*** Opening Supplied material ***
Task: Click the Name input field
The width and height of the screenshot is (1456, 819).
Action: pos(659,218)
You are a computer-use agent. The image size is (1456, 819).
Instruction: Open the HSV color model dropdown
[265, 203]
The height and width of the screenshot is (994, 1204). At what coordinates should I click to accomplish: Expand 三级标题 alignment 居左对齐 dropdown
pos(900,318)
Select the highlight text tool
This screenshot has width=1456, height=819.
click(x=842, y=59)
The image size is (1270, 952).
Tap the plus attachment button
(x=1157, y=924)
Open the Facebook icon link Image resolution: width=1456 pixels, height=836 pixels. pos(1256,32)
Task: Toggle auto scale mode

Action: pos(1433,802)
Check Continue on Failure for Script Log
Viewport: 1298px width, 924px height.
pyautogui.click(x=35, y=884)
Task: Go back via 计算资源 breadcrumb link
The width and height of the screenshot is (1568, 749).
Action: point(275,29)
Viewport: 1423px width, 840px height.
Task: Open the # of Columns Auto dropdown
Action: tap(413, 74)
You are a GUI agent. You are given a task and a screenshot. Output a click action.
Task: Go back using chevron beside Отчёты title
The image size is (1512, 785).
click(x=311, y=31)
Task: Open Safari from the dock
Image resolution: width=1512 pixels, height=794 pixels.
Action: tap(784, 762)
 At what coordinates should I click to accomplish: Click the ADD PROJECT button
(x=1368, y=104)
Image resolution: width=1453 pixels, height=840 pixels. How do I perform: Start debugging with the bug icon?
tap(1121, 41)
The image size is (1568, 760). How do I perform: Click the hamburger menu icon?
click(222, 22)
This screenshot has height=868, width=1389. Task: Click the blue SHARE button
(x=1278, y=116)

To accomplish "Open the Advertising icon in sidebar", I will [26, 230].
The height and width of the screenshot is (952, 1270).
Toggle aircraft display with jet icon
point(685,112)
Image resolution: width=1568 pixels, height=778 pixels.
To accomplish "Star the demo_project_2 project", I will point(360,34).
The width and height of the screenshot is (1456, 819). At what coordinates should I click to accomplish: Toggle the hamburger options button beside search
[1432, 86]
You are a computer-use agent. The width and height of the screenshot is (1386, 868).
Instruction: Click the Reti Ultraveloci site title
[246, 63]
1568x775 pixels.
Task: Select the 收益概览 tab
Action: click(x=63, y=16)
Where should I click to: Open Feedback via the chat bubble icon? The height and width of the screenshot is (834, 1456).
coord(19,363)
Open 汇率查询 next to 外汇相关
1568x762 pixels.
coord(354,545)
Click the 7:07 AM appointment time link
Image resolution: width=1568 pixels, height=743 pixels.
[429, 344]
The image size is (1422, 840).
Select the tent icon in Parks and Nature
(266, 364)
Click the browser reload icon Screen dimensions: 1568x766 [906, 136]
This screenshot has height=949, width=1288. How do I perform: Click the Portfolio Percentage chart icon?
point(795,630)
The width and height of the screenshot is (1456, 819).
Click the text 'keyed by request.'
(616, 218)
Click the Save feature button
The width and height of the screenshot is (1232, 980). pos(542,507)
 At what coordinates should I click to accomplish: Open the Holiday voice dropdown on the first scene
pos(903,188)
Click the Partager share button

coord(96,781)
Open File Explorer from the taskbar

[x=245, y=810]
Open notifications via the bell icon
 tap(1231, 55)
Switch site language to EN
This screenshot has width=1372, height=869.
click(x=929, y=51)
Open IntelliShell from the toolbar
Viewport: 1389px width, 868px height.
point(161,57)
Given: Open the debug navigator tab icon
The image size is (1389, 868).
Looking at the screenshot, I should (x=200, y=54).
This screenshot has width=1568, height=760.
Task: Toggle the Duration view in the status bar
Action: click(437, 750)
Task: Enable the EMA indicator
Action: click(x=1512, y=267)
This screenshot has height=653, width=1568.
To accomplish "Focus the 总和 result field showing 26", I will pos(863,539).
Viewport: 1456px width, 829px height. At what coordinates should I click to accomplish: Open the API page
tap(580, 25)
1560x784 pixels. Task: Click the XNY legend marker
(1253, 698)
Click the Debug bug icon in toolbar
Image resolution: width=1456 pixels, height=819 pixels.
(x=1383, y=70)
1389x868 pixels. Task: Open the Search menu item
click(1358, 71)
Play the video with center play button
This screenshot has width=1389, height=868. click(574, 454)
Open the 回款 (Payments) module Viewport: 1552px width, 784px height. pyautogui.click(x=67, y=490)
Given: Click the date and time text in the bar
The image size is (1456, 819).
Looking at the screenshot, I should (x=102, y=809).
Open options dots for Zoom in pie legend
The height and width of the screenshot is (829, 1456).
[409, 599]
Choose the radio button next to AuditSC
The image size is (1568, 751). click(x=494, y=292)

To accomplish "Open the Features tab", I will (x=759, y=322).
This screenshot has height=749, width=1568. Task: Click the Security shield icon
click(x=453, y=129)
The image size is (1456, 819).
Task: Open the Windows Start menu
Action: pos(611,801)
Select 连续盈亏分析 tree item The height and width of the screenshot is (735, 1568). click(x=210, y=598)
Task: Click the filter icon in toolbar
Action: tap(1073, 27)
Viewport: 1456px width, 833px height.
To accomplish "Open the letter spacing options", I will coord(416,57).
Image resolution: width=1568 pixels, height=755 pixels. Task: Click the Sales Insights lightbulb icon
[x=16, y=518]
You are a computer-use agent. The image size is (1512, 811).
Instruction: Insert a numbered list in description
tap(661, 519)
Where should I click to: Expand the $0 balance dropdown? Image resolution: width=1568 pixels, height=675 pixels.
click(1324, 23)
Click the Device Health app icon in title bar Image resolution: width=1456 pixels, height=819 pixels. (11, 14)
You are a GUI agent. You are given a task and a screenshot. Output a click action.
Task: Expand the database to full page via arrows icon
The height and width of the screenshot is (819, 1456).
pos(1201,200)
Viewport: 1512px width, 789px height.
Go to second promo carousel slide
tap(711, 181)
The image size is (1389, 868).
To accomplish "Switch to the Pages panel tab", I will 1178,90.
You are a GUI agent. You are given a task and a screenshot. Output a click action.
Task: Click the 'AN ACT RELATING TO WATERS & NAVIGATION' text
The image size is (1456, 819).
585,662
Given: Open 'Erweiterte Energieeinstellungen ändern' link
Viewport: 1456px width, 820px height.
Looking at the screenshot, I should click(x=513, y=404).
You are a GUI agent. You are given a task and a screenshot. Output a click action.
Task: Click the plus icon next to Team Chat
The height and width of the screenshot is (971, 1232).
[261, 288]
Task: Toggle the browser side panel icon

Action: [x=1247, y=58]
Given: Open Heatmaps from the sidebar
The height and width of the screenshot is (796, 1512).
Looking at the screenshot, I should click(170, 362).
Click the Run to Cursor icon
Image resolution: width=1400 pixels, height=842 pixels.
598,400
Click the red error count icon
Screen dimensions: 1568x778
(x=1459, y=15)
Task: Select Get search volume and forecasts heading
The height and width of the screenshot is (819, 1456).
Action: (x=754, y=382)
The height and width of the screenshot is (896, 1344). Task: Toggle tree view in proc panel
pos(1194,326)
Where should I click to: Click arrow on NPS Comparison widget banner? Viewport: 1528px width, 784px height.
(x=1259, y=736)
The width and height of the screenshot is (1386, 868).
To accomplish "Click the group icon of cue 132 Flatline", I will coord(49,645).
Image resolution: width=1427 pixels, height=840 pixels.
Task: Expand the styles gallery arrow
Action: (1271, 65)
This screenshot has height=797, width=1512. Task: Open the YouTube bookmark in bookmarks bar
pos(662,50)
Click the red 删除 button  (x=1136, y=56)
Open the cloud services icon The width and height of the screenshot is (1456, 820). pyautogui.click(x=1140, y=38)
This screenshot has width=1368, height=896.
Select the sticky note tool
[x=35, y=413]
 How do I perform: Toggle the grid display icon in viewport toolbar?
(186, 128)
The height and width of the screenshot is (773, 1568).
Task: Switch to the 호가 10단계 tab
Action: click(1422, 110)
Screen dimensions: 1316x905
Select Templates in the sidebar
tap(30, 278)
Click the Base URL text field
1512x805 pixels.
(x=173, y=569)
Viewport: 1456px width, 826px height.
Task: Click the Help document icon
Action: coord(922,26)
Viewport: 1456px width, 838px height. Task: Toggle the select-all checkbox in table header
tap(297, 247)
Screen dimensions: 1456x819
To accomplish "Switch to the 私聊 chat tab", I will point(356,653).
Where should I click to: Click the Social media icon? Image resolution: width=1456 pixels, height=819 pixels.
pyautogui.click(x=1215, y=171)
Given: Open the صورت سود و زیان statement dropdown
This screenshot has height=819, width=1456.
*** Closing Supplied material ***
| Task statement |
Only the lines above starting at the line that holds "Instruction: Open the" and ending at the line that holds "Open the Facebook" are to be repeated, exactly and in full.

| Your solution |
Instruction: Open the HSV color model dropdown
[265, 203]
The height and width of the screenshot is (994, 1204). At what coordinates should I click to accomplish: Expand 三级标题 alignment 居左对齐 dropdown
pos(900,318)
Select the highlight text tool
This screenshot has width=1456, height=819.
click(x=842, y=59)
The image size is (1270, 952).
Tap the plus attachment button
(x=1157, y=924)
Open the Facebook icon link Image resolution: width=1456 pixels, height=836 pixels. pos(1256,32)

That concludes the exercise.